Around 2:30, as I was sitting on the couch in a near torpor, watching the Mets start to lose, Mike texted me and said he was considering trying for the Uppie at Seven Presidents Park. The thought had crossed my mind earlier, but I was feeling profoundly lazy. Somehow I roused myself and within a half hour we were on our way north.
This seemingly lost Upland Sandpiper has been sticking in the same grassy field at Seven Presidents since Wednesday. Usually, I get my Uppies at Lakehurst, in June, but there are no guarantees, so a potential bird in the scope was worth the try, especially given the binary conditions of the hunt--it would obviously be there or not. We were fairly confident of it being there since another birder posted a picture of it just before we left, but a lot can happen in 45 minutes.
When we got there, it looked, at first, like a lot happened, because as we scanned along the fence line where the bird had been seen and photographed, we saw only grackles, robins, and starlings. We heard a Killdeer. No Uppie.

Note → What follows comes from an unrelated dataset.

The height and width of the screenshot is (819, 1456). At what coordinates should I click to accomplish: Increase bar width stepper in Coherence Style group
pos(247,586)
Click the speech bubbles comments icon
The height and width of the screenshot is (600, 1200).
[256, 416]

We changed our angle of view, walking farther into the gravel parking lot and scanned again. Amazingly, I found the bird sitting in the grass, just a brown lump in the green lawn. It wasn't a very satisfying look, but then, obligingly, the bird stood up, looked around, opened its wings for a moment, and then just stood there, looking dazed. Mike theorized that the bird wasn't well. Don't know, but it was still there this afternoon when Shari went to look for it after work. Uppies breed in New Jersey in very select locations--in fact, at this point Lakehurst might be the only spot. This one doesn't look like it will be one of the breeders.